Posted: Sat Sep 30, 2017 7:14 am
by tim909
I have tried two copies of the main movie disc of Titanic bluray, neither worked. They both fail with errors:

Error 'Scsi error - MEDIUM ERROR:L-EC UNCORRECTABLE ERROR' occurred while reading '/BDMV/STREAM/00001.m2ts' at offset '930637824'
Error 'OS error - STATUS_DEVICE_DATA_ERROR' occurred while reading '\Device\CdRom1' at offset '930637824'

Both discs looked to be in perfect condition. The included bonus disc which has just special features ripped fine. The drive has not had problems with other discs that did not have some kind of scratch/physical damage.

Re: Titanic

Posted: Sat Sep 30, 2017 4:02 pm
by Woodstock
Do the errors occur at the same position on the title for both disks? Do they occur at the same position each time you attempt the rip of either disk?

Exact same location would generally be an error, sometimes deliberate, in the manufacturing process. Moving around between rips tends to be drive related.

The most common drive related "failure", which matches your error succession, is an over-speed condition on a USB-powered drive. As the drive spins up, it draws more power than the USB port can provide... and shuts down. Shutting down brings the power back, so it can restart after a while, but not until the operating system says, "there is no drive available".

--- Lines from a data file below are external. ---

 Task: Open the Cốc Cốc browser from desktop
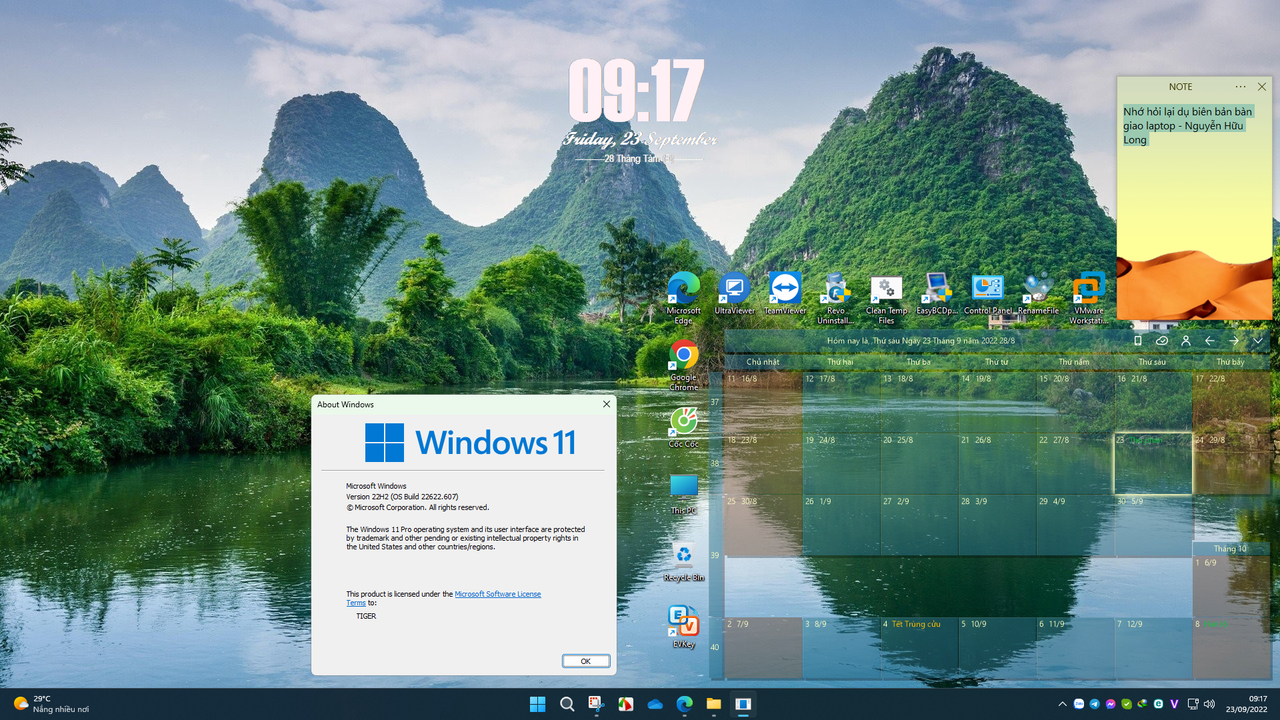pyautogui.click(x=683, y=420)
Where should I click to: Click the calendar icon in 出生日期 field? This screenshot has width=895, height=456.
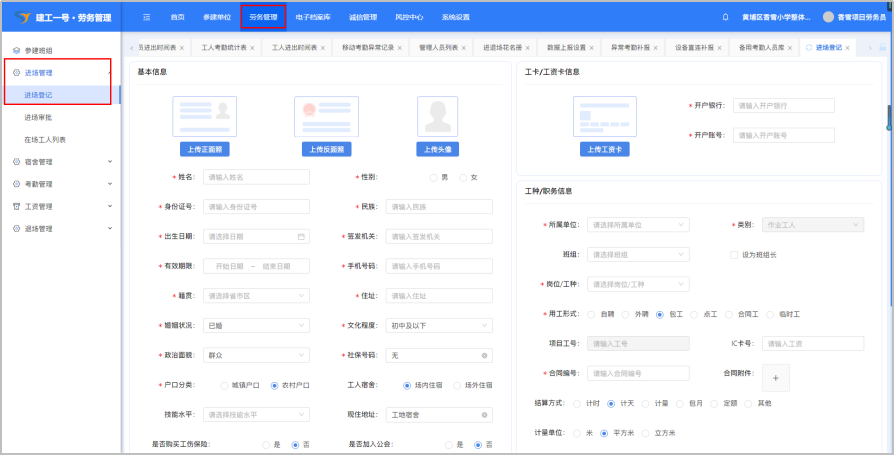pos(301,237)
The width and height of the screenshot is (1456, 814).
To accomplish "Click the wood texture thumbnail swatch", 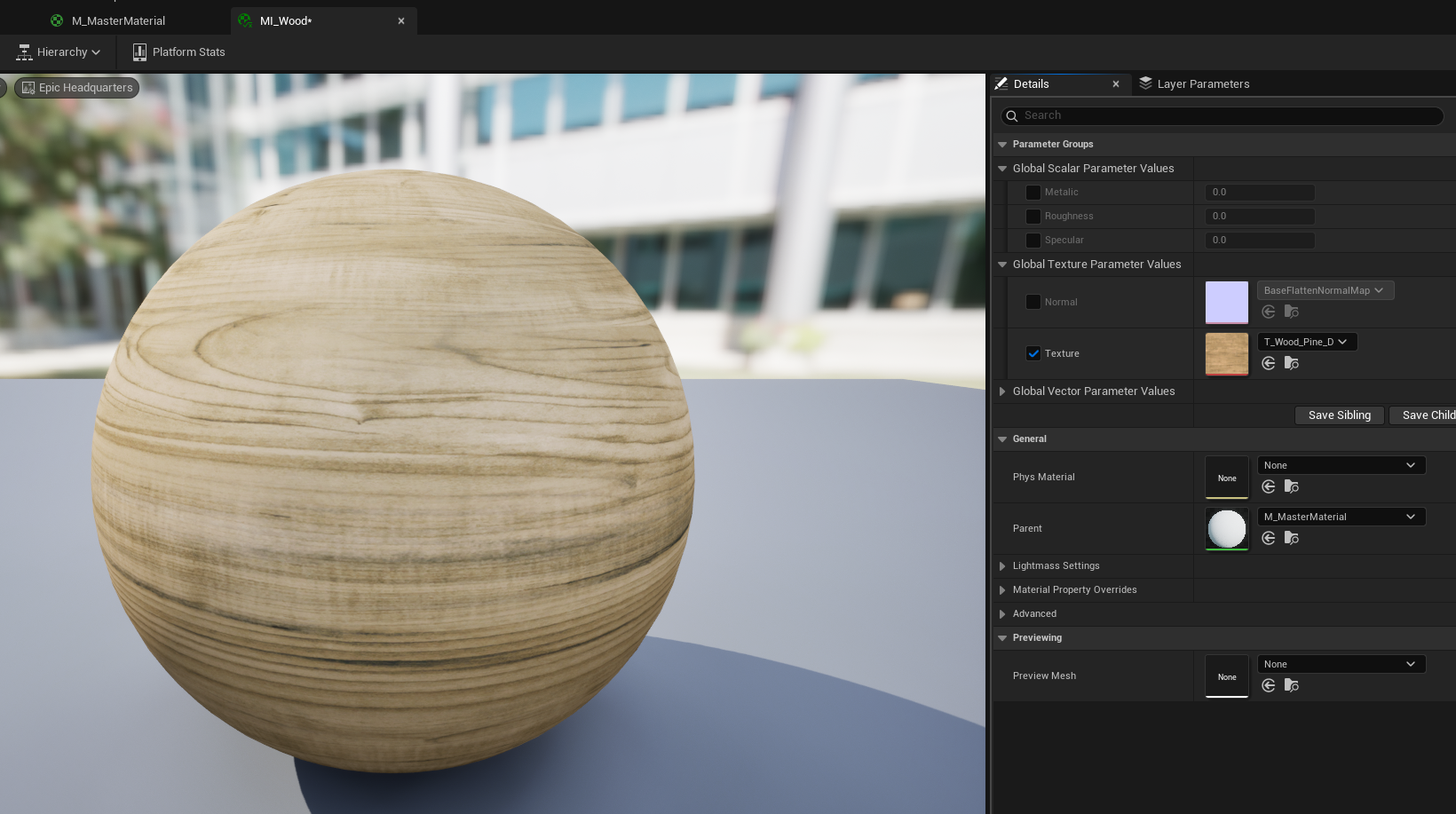I will coord(1227,353).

The solution to that is to make sure the drive has adequate power, by plugging it into a fully-powered USB port (two, if it has a two-headed cable), rather than a hub.

Re: Titanic

Posted: Sat Sep 30, 2017 11:33 pm
by tim909
Woodstock wrote:Do the errors occur at the same position on the title for both disks? Do they occur at the same position each time you attempt the rip of either disk?

Exact same location would generally be an error, sometimes deliberate, in the manufacturing process. Moving around between rips tends to be drive related.

The most common drive related "failure", which matches your error succession, is an over-speed condition on a USB-powered drive. As the drive spins up, it draws more power than the USB port can provide... and shuts down. Shutting down brings the power back, so it can restart after a while, but not until the operating system says, "there is no drive available".

The solution to that is to make sure the drive has adequate power, by plugging it into a fully-powered USB port (two, if it has a two-headed cable), rather than a hub.
I believe they each failed at different points, but I did attempt one of them multiple times and it did seem like it was failing after a similar amount of time.

It is not being used over usb.

Re: Titanic

Posted: Sun Oct 01, 2017 12:41 am
by Woodstock
Not being on USB and having the disconnect message is strange - I've only seen similar reports a few times, and most of those were laptop drives.

Re: Titanic

Posted: Sun Oct 01, 2017 8:51 am
by tim909
Woodstock wrote:Not being on USB and having the disconnect message is strange - I've only seen similar reports a few times, and most of those were laptop drives.
well....it's in a desktop
I don't remember ever using it with an adapter and it's worked mostly fine up to now

someone else in the read here first thread said they had the same errors with a brand new disc, and in two different drives....that leads me to think it might have something to do with the software

Re: Titanic

Posted: Sun Oct 01, 2017 2:29 pm
by Woodstock
Yes, it is possibly a software error.

Just remember which software is reporting the read and hardware disconnect errors to MakeMKV...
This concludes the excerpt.